Tangled up in blue

Buster Blue

Buster Blue is happy to see you! Brendon Lund, Junior Loughmiller, Jason Ricketts, Rachael McElhiney, Andrew Martin, Jay Escamillo and Bryan Jones.

Buster Blue is happy to see you! Brendon Lund, Junior Loughmiller, Jason Ricketts, Rachael McElhiney, Andrew Martin, Jay Escamillo and Bryan Jones.

Photo by BRAD BYNUM

A few members of Buster Blue and I sit in the patent white leather seats next to the collaged walls at their favorite watering hole, St. James Infirmary. Bryan Jones, the lead singer with a very rock ‘n’ roll name, sits next to me, fingering his Guinness and occasionally pushing his chunky black rims to the top of his nose. His blue eyes attentively watch my pen scribbling notes.

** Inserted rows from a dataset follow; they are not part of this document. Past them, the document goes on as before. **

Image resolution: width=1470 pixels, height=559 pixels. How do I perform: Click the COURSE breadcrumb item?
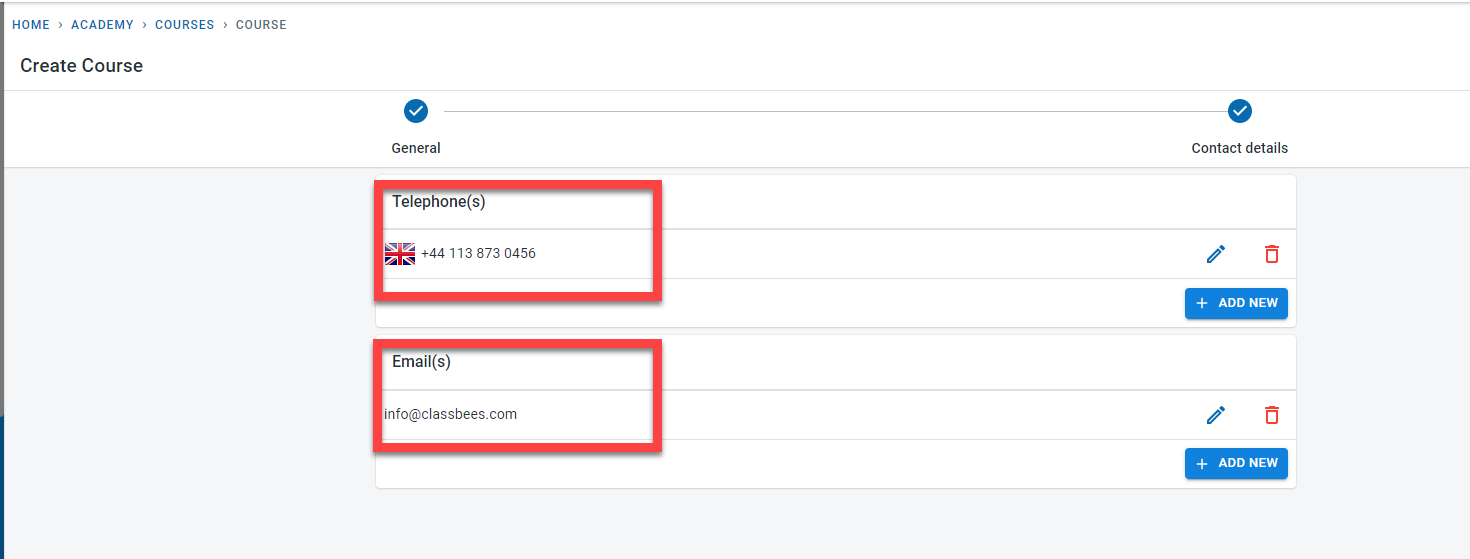[261, 25]
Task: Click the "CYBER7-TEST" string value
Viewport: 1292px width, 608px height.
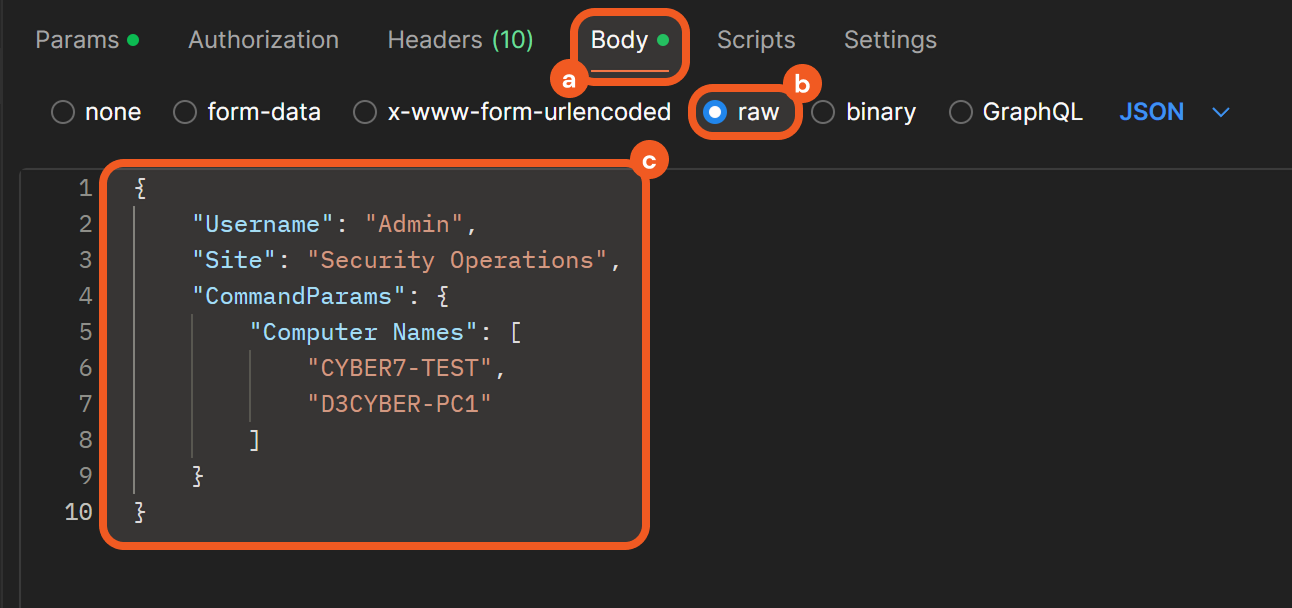Action: click(400, 368)
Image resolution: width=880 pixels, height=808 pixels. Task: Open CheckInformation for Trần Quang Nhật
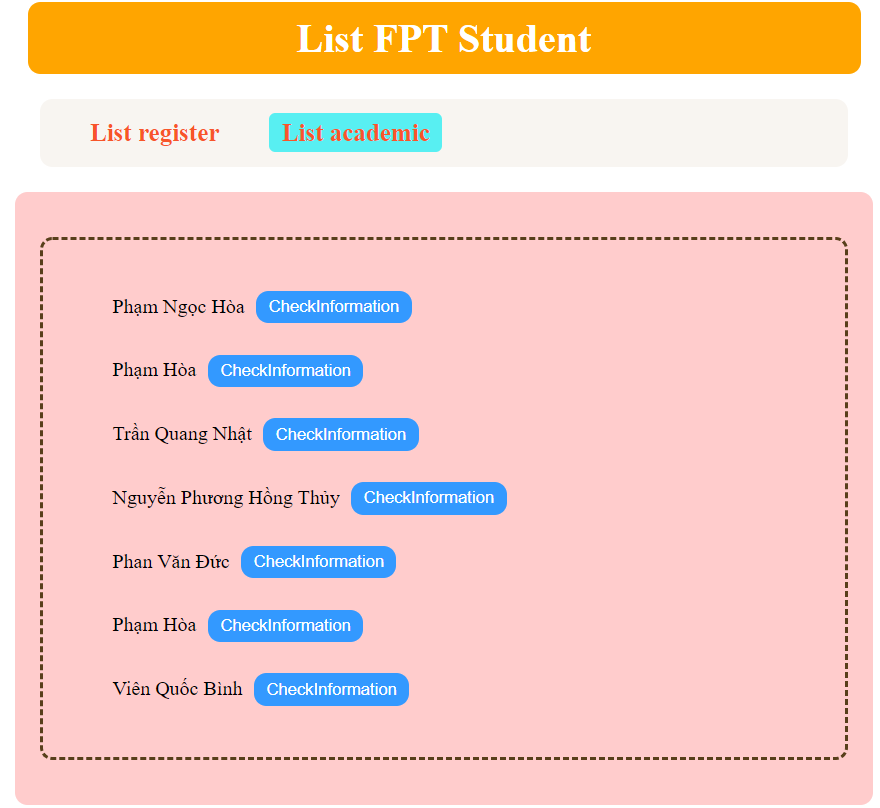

“We met at the Back to the Future 3 premiere,” says Jason Ricketts, the accordion and keyboard player. He is the joker of the band, constantly cracking jokes over the mellower Jones and bassist Brendon Lund, who sit quietly and answer my questions.

Buster Blue’s first album, This Beard Grows for Freedom, was released in February by Dam Road Records and is available online at Cdbaby.com and at Sundance Bookstore.

Buster Blue has been playing music together for over two years. All graduates from Douglas High School, they are Nevada natives who grew up together. They’re babies from Gardnerville that sound like 40-year-chain-smoking-whiskey-drinking-blues musicians out of Nashville. Bryan Jones and Andy Martin write the majority of the songs, and the band gets together at practice to arrange them.

“We try to play music that feels like Reno,” Jones says. “We don’t think everything in Reno sucks, we’re proud of the place we come from.”

“It’s more like Reno spiritual music for heavy drinkers,” Ricketts chimes in.

If you have ever had a Buster Blue live experience, you’ll understand what he means:

Seven band members crowd the stage but not without purpose. They all scream into their microphones and hold a variety instruments, a snare drum around a rotund drummer in suit and tie, a saxophone for the tall, dark and curly-haired girl, an accordion for the bucktooth boy in suspenders. Is this a swing band? A big band? A jazz band?

“WOMAN! WOMAN! WOMAN!” They chant into their microphones, stomping their feet, demanding the crowd’s attention. The lead singer travels through the crowd screaming into his megaphone. One member bangs a link of chains on the ground for a different type of sound effect. The band members frequently switch instruments throughout the set. The music thrashes the crowd, makes us want to swing, yet can be folksy and mellow at times. But a few of their songs could incite a riot. Maybe this is a thrash band.

The crowd bounces up and down, kicks their legs, pumps their fists, and chants with the band. Only a handful of people in this room actually know a Buster Blue song, but the music is catchy enough to improvise. It is jazzy, swingy, country and folksy all at the same time.

Sometimes Buster Blue takes the crowd down with a sweet croon like “Isabelle” and then brings it back up with “Damascus.” There are even some theatrical elements with an umbrella and spotlight. (Jones is a theater major at UNR.) The music feels bipolar at times, constant crescendos and decrescendos. But the energy never ceases, the stomping and clapping and snapping proceed without hesitation and the crowd can’t help but sway along like an ocean tide.

All the members of Buster Blue are in their 20s. They would like to play music full time professionally, but realize they have some time to put in.

“We’ve got a good following,” says Jones. “We’re working really hard, and we want to give Reno’s music scene a good name again. There’s been a competitive mentality here, and I think it’s starting to come around where local bands are realizing that we are all in this together.”